The ongoing Test series against India is actually an important one for Sam Curran. And there are various reasons for it, which delve both into the sphere of self-interest but above all, in the interest of his team. In the absence of the great Ben Stokes, with regards to whom one’s not certain about the return to international cricket, Sam Curran’s useful medium pace, accommodated by occasional swing and biting accuracy, will keep the Indian batsmen on their tenterhooks.

At least, that is what a Joe Root stymied by a mediocre first-inning team total would hope.

Moreover, Curran will be an added force in motion to the ones that are hard to defy.

Think the evergreen James Anderson and the menacing Stuart Broad.

That there’s no Mark Wood and hence no three-pronged premier pace attack, the vivacious and keen Sam Curran would be eager to share some wicket-taking responsibility with the premier stalwarts of his side.

But on a personal front, the young man from Northampton is inching closer to a landmark considered as a batsman’s first and important milestone among the many in international cricket.

The left-handed batsman associated with certain doggedness in the middle, a rare commodity nowadays is only a touch over 250 runs from scoring 1000 Test match runs.

The ability to quickly adapt to a game’s situation and contest with doggedness are facets that liken Sam Curran as one of the brightest finds of English cricket and maketh him as a one of a kind cricketer. One who’s young and raring to go, while also the individual who won’t buckle under pressure.

Just like he didn’t in England’s first inning paltry score of 183, to which he contributed 27 vital runs.

To some, 27 is no score, not when the team needs more. But against an environment of unfamiliar adversity, created beautifully by India’s pacers who England perhaps never suspected would turn up so well, these are precious runs and perhaps overshadow those accumulated by the team’s openers.

Remember Burns and Sibley collectively compiled 18. That Sam Curran remained the last man standing augurs well for what lays ahead in the series having delivered already on the promise of contributing useful runs from down the order.

Though the thing that impresses one the most about Curran is how early he was born in the game and began contributing purposefully, especially when we are still seeing several talents struggling to become permanent fixtures in International cricket breaking in not before the 27s or 28s and in some cases, 29s.

In his debut Test, which wasn’t way back in time, but in 2018 against Pakistan, when the English team looked a bit different with Sir Alastair Cook still the opener and with Dawid Malan still around, young Curran contributed with both bat and ball and was quick to make his presence felt.

It wouldn’t be outlandish to call him the key talking point as far the English bowling was concerned since while Broad, Woakes and Anderson consumed pretty much the top and the lower order, Curran contributed by dismissing the highest scorer for Pakistan.
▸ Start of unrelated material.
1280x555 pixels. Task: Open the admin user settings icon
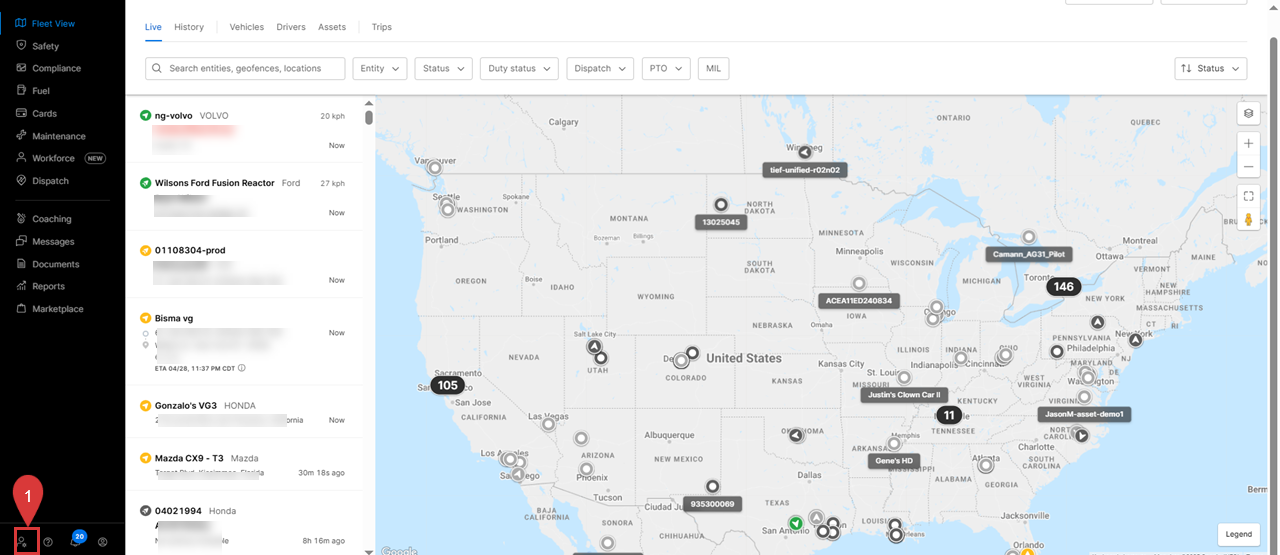tap(22, 541)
On a green top at Leeds, Curran removed Shadab Khan (who he also got in the 2nd innings), who had scored 56 of Pak’s 174 runs. Later, when came his chance to contribute with the bat, which was after every single English batsman made a fine start albeit Buttler making 80, Curran carved four glorious boundaries to score 20. A modest outing but one at par with Bairstow and more than what Woakes, a genuine-all rounder, and Broad, no lame pushover with the bat accumulated.

He hadn’t even turned 20 and Pakistan’s fate in the series had already begun to turn southward.
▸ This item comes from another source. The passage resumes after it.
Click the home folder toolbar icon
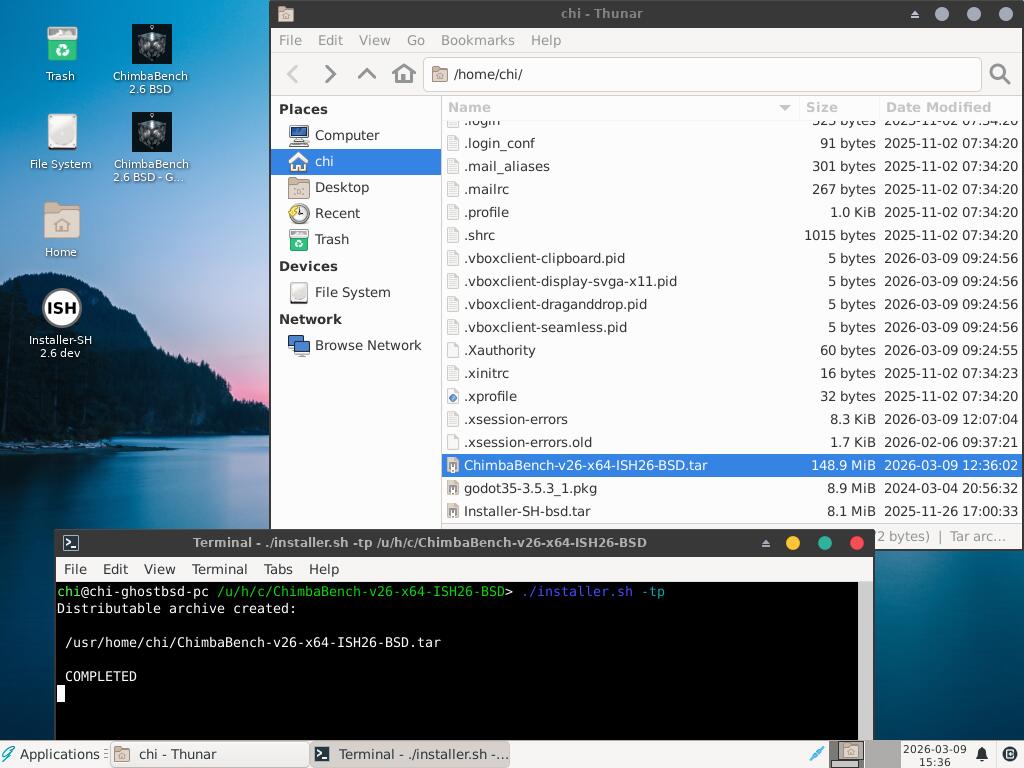Screen dimensions: 1024x768 [404, 74]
But the game that would place Sam Curran, one of Surrey’s finest cricketers, on a whole different pedestal would occur just two months down the line when Virat Kohli’s India, who are again on English soil, came calling.

While many Indian spectators would gladly focus on other bright things that happened in the 2018 series, such as Pujara’s definitive 132 at the Rose Bowl, many would gladly forget the Birmingham Test.

After destroying India’s top order, including Vijay, Dhawan, and KL Rahul, who could score no better than 50 runs collectively between them, Sam Curran wasn’t done just yet.

He was merely getting started.

A brilliant counter-attacking half-century, which yielded 63 vital runs, the most for England’s 180 odd total, Curran came back in the second innings to remove the big wicket of Rahane, with Kohli, Rahul, Dhawan and Vijay had already been sent back.

His four wickets in the first-inning of India’s dismal batting display and that fighting fifty that cared little for Shami, Ishant or Umesh’s pace drew the crowds to their feet and his team to endless jubilation.

Someone who’s a product of effort and grind in an age favouring histrionics, Curran has already endeared himself to the Indian crowds, by emerging as the pick of the players for CSK, in India’s famous IPL T20 league.

Amid a pantheon of growing cricketers, the yellow bandana-wearing 23-year-old left-armer stands out as captivatingly as some of the powerful pulls and crisp cuts square on the offside.

That England resort to him in white-ball cricket bodes well for the ambitions of a cricketer who seems focused on the job not as such on the moolah cricket affords in this lucrative age.

Among the many enticing talents around in this ongoing series between two mighty forces of international cricket, watch out for Sam Curran. He’ll hopefully only soar northward in his reputation as England’s famous contributor when the chips are down.